Nick is Nick Bideau and he's sitting out on the steps this afternoon taking the London sun. His life and Sonia's intersect in a curious way. Bideau had a long relationship with Australian athlete Cathy Freeman, whom he manages and represents. O'Sullivan was coming out of a relationship with her own coach and manager Kim McDonald. Nick Bideau still manages Freeman. Kim McDonald still manages O'Sullivan. If you didn't know athletes it would seem strange.

While Nick takes the sun, Sonia sits out on the wooden balcony which hangs like a life-raft in the close air over a quiet crook in the Thames. She is radiant and sun-loved and looks happier than you have seen her, all suffused with mellowness.

"Yeah, I'm happy. I was harder to be around before. All that mattered was whatever I wanted to do and nothing else. I'm still the same maybe, I get things in my head. Decide what I'm going to do tomorrow when I'm lying in bed at night and everything has to fit in with me. I'm getting up at nine and have to be gone by 9.30. But now it's nineish."

"I realise now that you get wrapped up in your own little world and you think that everybody is out there looking in thinking about you all the time."

If only they knew. Someday now she'll run home, come straight in and take the hoover out for a waltz, or cut the grass in the wee garden. She still absorbs the comfort of strangers but today she has less need of it. The time of looking forward has filled her life.
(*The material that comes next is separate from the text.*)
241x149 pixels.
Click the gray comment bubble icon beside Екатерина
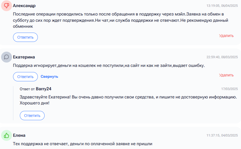coord(7,57)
"People tell me how sorry they are. They make it sadder than it was because it affected them and they talk as if somebody died, as if something is gone. I am trying to forget about it but that brings me down again. People wrote though after the cross country and they were so happy. New life again. That was lovely that it had that effect. I wonder if I started winning all the races again would people take no notice. I'm lucky this year because there is no athletics on television."
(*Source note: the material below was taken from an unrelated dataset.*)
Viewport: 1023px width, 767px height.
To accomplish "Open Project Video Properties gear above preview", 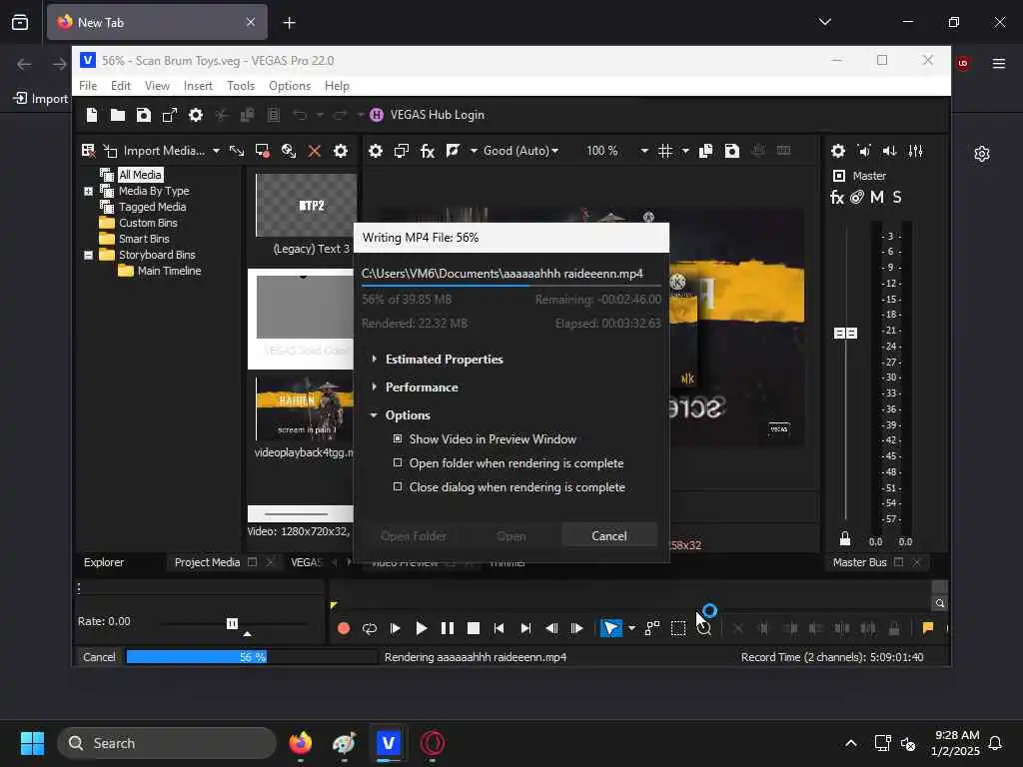I will (376, 151).
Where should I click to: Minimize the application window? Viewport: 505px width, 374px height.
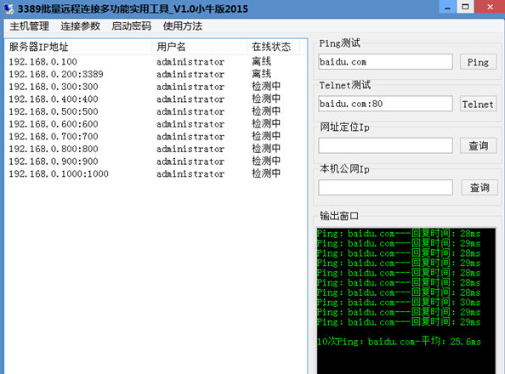tap(448, 7)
These are things that the old Sonia would never have said. Defeats trouble her but the mechanics of them don't obsess her any more.

"I'm not so selfish any more. Things happen to other people too. If you don't run well people say it could be worse. Moses Kiptanui did a tendon in the Goodwill Games and people would say to me that it could be worse. Look what happened. When you are an athlete that shouldn't matter. There shouldn't be anything worse. Now I think, yeah, poor Moses. Not so much the selfish athlete any more."
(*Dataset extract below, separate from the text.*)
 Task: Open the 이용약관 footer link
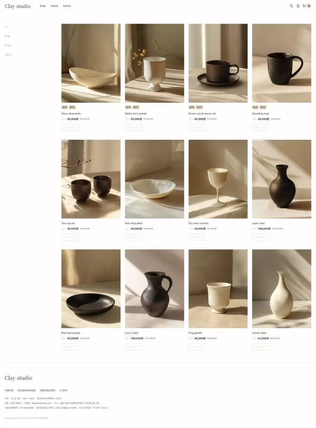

In the process of spring cleaning her life she has been converted to the church of Nike. Her Reebok contract ended last year.

They were offering something but she felt that a new start was appropriate, all the more so since she new that Reebok were sweeping their house clean. Two weeks later they swept out everybody except their superstars. Happy chance. Nike's deal was based on bonuses and the world cross country brought her back to normal again.

The bad years didn't hit her financially. "What I would have saved for 10 years time maybe. I'll notice then perhaps. It doesn't cost too much to live now though."

When she won the World Cross Country Championship they flew her out to Nike's headquarters in Beaverton, Oregon and there was a big banner up across the campus: "Welcome Sonia O'Sullivan - World Cross Country champion."

It struck her then, but not for the first time, that she was enjoying this windfall of glory more than she had enjoyed anything in her spangled career.

"In March I just let myself go with it. I wouldn't let myself do that in Gothenburg in 1995. It was just a relief more than anything when I won the World Championships. I can tell in the pictures from events how happy I was afterwards. Gothenburg was sort of `I knew I could do it anyway'. That was my attitude. Now I don't know anymore. I know there are chances and if I take them I can win. That's what I have to think about every time. Do I want it? Can I concentrate enough to take it?"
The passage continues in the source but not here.